(Dataset entries)
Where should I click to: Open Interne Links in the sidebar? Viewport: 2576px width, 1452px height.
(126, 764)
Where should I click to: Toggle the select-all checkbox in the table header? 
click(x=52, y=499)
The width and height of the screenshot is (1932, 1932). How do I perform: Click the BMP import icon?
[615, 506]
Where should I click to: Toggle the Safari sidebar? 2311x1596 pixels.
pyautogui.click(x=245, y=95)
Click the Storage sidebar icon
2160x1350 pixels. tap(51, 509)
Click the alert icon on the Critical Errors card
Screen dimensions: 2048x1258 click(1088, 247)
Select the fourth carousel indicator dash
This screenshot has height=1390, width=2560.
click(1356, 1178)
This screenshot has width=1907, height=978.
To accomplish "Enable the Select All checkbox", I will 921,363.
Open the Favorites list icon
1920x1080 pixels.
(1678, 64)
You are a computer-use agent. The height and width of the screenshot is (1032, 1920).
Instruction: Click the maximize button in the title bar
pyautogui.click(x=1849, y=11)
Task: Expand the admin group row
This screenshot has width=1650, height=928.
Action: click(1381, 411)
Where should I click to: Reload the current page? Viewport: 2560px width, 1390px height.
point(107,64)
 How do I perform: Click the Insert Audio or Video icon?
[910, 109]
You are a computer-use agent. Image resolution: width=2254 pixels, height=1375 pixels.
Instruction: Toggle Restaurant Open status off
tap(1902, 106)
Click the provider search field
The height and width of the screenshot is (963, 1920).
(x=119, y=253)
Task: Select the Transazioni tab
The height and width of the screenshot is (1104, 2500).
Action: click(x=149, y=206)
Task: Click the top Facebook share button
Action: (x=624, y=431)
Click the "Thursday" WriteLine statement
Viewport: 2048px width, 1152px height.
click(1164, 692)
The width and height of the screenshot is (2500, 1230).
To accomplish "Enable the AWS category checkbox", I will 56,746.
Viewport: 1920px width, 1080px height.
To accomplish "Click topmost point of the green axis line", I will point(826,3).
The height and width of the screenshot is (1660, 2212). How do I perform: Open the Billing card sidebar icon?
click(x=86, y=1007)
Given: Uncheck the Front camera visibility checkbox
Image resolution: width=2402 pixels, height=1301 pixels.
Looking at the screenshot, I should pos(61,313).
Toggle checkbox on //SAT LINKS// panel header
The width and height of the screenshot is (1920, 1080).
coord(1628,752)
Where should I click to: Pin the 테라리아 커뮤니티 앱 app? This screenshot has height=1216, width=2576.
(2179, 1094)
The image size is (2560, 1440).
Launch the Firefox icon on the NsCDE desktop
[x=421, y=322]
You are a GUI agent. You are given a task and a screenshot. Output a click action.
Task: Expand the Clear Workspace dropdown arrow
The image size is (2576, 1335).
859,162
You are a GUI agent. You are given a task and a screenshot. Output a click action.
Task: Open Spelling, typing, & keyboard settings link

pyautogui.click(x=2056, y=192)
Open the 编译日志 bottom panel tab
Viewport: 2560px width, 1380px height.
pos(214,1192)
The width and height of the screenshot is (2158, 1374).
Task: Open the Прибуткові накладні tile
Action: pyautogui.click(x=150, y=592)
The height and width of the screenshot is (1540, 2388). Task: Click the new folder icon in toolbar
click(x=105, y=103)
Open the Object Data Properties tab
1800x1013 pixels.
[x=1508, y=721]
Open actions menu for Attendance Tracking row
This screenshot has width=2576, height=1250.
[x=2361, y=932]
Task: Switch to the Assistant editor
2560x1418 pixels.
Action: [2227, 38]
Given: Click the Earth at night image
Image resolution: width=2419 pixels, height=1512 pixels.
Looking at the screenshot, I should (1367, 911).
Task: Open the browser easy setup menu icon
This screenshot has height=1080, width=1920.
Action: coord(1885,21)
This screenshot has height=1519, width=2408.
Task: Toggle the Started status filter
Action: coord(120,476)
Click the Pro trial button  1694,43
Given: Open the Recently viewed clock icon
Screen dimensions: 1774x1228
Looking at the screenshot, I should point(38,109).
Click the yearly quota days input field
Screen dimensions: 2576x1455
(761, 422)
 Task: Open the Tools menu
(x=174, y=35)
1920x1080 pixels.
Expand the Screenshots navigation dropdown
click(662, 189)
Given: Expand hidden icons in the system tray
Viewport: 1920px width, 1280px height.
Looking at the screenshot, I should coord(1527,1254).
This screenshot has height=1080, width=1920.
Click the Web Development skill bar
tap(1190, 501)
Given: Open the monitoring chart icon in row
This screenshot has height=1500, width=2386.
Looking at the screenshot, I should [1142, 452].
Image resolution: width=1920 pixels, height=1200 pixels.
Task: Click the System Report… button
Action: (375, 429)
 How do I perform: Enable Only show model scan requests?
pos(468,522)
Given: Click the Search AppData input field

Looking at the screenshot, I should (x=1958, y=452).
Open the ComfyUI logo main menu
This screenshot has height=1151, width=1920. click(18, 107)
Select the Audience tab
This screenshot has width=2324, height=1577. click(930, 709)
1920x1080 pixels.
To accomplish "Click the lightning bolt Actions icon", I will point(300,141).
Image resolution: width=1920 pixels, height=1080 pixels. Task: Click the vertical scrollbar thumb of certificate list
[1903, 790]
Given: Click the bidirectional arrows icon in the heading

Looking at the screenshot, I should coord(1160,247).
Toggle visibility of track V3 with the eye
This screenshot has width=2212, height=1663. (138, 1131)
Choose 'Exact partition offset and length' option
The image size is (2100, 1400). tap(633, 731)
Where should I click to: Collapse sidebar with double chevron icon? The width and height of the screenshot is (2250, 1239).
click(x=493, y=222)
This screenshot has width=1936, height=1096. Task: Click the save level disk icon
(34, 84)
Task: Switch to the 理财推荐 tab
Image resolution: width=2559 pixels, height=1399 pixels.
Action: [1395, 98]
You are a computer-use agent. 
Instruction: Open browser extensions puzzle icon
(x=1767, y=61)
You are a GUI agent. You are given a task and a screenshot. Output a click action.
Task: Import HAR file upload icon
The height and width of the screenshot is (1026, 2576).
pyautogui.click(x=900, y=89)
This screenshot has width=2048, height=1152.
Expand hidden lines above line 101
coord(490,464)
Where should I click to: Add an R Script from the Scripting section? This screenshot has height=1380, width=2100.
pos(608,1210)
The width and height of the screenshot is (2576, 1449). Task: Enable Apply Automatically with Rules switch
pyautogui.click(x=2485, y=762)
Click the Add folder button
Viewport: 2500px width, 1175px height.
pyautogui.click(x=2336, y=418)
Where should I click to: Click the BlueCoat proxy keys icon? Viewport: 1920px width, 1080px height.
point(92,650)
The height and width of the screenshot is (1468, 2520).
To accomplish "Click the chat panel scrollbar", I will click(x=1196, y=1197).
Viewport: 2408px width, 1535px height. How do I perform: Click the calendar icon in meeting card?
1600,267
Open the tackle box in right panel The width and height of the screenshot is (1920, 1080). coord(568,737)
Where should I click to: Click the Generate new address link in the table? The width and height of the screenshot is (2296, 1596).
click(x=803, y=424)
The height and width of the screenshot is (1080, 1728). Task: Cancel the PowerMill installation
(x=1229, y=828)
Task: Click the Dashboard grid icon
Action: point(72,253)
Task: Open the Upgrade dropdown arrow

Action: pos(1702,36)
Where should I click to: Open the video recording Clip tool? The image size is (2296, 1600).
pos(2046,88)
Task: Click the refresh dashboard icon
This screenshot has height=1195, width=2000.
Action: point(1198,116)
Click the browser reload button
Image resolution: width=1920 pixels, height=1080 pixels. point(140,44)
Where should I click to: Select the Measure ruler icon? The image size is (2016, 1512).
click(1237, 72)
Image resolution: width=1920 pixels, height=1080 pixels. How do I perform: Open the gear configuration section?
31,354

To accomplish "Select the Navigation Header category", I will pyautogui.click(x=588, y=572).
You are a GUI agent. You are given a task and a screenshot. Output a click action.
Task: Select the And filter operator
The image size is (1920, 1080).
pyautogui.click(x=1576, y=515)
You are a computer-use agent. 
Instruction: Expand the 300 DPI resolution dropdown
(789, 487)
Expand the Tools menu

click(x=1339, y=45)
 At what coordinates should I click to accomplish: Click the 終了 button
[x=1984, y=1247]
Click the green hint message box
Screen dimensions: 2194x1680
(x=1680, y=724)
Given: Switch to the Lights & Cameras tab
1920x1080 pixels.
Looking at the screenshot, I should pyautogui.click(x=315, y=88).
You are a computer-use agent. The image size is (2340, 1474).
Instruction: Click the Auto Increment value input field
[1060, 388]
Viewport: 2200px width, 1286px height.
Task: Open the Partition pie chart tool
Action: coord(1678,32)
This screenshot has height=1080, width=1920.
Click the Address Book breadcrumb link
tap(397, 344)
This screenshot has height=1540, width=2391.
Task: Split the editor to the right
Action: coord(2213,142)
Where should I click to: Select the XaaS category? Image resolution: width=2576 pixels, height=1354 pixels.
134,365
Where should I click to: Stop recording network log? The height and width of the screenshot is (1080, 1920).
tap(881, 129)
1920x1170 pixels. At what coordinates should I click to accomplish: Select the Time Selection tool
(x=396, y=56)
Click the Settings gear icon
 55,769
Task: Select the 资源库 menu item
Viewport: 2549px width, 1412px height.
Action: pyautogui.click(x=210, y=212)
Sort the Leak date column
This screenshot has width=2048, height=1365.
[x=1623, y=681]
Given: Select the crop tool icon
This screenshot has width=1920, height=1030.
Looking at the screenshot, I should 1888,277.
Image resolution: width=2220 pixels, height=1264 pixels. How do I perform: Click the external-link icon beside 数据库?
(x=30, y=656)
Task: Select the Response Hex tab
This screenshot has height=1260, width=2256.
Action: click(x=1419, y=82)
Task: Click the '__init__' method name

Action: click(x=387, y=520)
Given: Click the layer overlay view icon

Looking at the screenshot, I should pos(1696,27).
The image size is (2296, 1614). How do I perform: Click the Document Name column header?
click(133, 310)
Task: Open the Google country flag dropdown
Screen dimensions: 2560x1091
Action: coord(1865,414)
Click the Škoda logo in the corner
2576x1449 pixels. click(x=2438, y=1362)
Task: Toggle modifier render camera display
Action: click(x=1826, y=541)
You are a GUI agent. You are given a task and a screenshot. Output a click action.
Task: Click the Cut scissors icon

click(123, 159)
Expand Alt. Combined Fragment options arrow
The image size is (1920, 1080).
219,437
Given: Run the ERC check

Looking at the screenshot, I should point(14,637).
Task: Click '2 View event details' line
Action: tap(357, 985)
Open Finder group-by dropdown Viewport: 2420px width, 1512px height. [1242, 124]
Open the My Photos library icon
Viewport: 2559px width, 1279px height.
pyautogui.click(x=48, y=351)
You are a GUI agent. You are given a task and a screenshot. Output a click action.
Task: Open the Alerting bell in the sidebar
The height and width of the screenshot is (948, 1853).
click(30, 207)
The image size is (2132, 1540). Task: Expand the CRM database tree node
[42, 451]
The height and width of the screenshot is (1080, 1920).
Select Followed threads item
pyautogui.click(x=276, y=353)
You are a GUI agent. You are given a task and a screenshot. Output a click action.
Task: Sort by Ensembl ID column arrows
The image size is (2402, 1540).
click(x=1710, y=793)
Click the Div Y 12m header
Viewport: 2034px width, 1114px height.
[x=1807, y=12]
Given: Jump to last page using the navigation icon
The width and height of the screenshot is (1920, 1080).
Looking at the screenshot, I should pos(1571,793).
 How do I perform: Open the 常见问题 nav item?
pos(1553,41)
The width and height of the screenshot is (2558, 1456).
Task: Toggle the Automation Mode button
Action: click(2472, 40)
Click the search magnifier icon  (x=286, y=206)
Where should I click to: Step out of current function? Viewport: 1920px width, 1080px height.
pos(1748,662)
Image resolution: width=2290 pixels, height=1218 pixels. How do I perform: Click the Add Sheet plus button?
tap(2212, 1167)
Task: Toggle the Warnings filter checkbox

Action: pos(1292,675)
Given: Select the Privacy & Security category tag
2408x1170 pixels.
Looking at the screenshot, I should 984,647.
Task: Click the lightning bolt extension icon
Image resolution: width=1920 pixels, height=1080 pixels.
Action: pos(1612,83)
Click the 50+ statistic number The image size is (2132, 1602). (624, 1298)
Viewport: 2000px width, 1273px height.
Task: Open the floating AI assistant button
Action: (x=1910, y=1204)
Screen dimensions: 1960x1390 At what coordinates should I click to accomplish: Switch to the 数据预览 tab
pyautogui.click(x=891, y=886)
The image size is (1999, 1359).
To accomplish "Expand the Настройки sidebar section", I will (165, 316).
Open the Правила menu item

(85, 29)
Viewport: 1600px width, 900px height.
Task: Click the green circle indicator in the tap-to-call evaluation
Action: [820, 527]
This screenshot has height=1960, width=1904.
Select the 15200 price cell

Description of the task - Whenever a line in the records above contains the string "lightning", copy that line.

Answer area -
To accomplish "Click the lightning bolt Actions icon", I will point(300,141).
Task: Click the lightning bolt extension icon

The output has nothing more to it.